Hi Willsoonbesummer.... this must be so hard for you as you are so far away , but I feel so much for your son because he is so faraway from you . He is only eight and and he is in an institution because that's what boarding schools are ... they are not 'home from home' and there is no one there who loves him and to whom he can turn for real understanding and love . All children, have to change to 'fit in' at boarding school and part of that change is having to become quite inappropriately independent.. I love to hear he is not organized enough for that is his real self surviving and exactly how little boys of 8 should be ...Small children need to be dependent and slowly learn to reach independence as they grow into adults ... and they need to learn this with love at home and from their parents . At present he is having to live with, and learn from, strangers, who will not be right for him ... They are negative and that feels really awful for a child.. and can have very long lasting effects which often go on into adulthood...
It is incredibly hard for a child to tell his parents he does not like school . The build- up to going away is always huge ... The uniform, the enforced positivety, the money, the travel, the friends and family all knowing of the big step taken .... It like a massive mountain for the little child to even think of complaining or to say he is unhappy ... He will feel it is better just to say he likes it rather than face the questions , his sense of failure ,and personal "defeat" ..
But ... he is a very little boy ... who is desperately unhappy . My advise (with a whole load of experience behind it....) is, to listen to him and get him out of there fast with the only goal being to have him well, happy, loved and with you .. Forget about all others goals for now ... a good day school will feel great to him and maybe when he is older, say at 16, if it really is a route you feel you want to go down ... ask him .. Now at 8, no child can possibly be asked to make that choice ...he is little and hurting and will be trying to look after you all at the same time ... Just get him home! x

Nodowntime · 03/02/2016 22:49

I only have experience of weekly boarding nursery and pre-school (3 to 7 years old), and though my memory is I did beg my parents every single Sunday evening to not send me back to 'jail' - but I was a very stubborn and not eager to please child - they still managed to convince themselves that things weren't that bad. I 'looked happy' getting off the bus at drop off home. 'I talked about that boy I liked' etc. And obviously if you were spying on me from the outside, I wasn't sitting crying my eyes out all day every day, it's impossible. I must have looked fine most of the time, a normal child getting on with life.

I actually knew as a child that I was extremely miserable there and hated every minute of it and couldn't wait to grow up so that I didn't have to be there any more, but my sister genuinely thought that she sort of enjoyed it.
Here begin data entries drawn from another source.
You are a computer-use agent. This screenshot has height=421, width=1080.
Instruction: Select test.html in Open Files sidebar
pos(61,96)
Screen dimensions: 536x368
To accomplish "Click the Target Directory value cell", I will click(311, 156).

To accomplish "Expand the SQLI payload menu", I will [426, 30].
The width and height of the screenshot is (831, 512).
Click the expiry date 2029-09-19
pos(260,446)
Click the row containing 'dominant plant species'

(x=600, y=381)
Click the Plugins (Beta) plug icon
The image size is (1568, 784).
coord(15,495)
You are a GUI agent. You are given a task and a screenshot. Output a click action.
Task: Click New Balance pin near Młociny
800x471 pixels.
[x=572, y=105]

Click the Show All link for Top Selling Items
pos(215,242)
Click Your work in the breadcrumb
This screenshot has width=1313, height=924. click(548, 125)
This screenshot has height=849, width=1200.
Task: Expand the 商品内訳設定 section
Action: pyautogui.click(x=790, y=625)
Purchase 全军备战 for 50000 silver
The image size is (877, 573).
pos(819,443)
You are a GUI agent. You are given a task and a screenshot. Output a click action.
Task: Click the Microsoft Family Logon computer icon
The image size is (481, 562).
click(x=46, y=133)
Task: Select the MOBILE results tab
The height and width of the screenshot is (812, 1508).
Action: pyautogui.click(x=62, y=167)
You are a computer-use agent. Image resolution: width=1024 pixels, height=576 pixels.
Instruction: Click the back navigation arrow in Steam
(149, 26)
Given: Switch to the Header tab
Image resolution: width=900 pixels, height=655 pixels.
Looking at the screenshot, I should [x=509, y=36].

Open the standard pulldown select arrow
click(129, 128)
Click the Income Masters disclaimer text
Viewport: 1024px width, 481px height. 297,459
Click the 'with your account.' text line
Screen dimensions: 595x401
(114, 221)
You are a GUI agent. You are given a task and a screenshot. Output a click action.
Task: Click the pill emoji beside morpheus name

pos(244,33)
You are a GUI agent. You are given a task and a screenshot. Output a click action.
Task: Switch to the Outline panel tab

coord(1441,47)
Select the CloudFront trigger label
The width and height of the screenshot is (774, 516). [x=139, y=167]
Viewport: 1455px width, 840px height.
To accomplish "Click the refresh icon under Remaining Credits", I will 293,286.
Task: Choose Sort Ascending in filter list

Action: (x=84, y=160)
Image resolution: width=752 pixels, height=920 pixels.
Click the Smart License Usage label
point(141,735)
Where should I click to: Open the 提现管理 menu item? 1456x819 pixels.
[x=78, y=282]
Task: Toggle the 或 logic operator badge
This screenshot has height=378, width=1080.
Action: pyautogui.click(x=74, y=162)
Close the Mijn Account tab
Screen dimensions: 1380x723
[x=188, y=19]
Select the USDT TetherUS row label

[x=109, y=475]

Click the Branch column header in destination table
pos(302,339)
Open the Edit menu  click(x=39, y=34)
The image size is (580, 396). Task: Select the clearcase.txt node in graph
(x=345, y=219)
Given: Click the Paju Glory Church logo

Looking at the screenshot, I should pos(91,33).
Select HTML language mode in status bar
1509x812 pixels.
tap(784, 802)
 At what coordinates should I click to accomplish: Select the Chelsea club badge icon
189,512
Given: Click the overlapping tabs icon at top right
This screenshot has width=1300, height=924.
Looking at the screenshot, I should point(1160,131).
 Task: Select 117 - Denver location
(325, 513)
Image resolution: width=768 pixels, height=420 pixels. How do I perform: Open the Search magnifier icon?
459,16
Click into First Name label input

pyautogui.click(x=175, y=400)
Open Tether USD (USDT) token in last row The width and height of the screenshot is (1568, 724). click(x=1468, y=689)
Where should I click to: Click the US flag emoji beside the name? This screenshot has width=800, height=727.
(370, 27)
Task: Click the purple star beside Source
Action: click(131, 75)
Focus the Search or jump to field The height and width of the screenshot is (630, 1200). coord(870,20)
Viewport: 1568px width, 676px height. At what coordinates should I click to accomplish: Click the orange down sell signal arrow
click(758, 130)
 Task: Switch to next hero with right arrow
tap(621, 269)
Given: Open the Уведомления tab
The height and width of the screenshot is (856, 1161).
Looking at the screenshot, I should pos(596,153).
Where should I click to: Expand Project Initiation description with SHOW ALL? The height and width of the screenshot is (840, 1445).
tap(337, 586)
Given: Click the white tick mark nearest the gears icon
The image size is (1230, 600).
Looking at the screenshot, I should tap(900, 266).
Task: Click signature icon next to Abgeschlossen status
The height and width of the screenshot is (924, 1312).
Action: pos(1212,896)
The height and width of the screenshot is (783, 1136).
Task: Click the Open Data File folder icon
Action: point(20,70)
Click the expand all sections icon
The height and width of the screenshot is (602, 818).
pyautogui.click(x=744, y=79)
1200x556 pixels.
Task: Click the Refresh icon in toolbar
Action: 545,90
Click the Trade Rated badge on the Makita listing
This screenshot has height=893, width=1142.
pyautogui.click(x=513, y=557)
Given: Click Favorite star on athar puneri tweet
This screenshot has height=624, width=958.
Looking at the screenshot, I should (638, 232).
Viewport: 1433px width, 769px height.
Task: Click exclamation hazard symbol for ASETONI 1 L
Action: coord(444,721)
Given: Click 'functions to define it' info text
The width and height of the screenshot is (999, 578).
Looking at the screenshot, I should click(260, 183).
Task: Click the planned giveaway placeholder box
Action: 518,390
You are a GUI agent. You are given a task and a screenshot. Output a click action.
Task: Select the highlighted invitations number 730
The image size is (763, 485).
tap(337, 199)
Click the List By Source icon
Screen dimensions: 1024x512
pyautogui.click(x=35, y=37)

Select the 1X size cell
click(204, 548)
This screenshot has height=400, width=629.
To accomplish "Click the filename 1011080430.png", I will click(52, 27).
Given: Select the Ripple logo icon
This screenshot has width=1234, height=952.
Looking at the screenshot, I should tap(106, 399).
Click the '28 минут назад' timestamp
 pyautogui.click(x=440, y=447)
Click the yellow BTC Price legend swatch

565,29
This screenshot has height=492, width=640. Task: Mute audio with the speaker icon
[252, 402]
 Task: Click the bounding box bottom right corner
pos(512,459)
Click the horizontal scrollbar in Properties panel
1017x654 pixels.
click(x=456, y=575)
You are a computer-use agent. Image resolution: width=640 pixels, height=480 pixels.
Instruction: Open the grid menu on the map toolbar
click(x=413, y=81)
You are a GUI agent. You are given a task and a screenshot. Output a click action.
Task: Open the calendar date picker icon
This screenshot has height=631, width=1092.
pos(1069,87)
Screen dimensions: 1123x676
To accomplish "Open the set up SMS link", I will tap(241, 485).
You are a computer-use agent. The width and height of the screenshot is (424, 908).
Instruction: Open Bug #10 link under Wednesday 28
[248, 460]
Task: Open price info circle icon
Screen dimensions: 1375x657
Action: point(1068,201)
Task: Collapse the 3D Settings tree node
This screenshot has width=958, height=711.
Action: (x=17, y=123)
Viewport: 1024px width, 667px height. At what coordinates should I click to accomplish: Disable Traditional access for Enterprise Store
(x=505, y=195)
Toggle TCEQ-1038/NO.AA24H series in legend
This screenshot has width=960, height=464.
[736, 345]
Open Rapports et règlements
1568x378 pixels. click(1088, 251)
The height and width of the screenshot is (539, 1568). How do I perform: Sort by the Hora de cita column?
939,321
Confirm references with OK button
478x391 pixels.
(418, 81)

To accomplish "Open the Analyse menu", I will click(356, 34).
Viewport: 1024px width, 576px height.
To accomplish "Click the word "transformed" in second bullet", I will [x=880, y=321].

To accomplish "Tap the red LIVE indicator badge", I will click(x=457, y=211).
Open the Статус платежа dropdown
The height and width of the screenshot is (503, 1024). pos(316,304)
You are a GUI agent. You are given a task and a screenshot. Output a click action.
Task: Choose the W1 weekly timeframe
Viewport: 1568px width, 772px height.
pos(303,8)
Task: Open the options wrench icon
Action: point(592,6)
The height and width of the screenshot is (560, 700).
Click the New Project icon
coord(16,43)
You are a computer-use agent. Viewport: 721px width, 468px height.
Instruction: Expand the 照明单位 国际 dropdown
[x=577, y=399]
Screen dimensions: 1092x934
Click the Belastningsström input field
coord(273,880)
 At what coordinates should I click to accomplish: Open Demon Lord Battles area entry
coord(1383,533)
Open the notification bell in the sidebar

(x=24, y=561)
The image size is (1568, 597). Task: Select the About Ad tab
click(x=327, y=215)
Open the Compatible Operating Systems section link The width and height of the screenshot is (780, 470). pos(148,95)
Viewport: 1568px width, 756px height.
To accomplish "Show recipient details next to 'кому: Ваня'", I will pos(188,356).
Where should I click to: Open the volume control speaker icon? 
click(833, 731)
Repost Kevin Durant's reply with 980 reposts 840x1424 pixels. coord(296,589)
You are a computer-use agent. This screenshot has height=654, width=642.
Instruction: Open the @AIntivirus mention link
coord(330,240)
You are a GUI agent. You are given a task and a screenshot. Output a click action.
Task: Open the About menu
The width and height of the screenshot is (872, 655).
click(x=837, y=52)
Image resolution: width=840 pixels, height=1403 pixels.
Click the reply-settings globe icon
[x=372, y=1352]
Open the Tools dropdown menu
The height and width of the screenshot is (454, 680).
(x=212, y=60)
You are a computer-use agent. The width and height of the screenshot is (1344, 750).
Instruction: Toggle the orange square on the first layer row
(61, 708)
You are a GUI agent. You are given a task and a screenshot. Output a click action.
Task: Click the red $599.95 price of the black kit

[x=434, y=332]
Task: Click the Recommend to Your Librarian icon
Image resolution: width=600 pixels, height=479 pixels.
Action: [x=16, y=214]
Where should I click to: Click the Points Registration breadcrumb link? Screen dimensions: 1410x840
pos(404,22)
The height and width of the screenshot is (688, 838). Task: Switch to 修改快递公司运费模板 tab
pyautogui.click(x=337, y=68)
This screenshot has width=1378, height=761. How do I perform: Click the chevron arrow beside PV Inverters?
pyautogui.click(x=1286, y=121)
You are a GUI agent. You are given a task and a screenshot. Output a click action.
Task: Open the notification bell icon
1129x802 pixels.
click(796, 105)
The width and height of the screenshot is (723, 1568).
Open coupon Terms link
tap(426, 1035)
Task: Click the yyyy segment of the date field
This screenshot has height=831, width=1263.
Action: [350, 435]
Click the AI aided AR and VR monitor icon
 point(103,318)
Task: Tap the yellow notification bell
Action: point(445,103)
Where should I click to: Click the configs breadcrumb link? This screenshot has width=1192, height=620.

She is far more sociable and flexible than me, also lived in several different households full-time before nursery, parents, one set of GPs, then another set of GPs, didn't think of anything as home, and she says she didn't miss home or family and didn't mind being part of a commune, she was also far more thick skinned about all the horrible routines and total lack of privacy. However, once she had her own kids, it hit her. My parents sent me away at three?? Somewhere where nobody LOVED me?(actually, there was low level constant child abuse(not sexual) but it's a different story)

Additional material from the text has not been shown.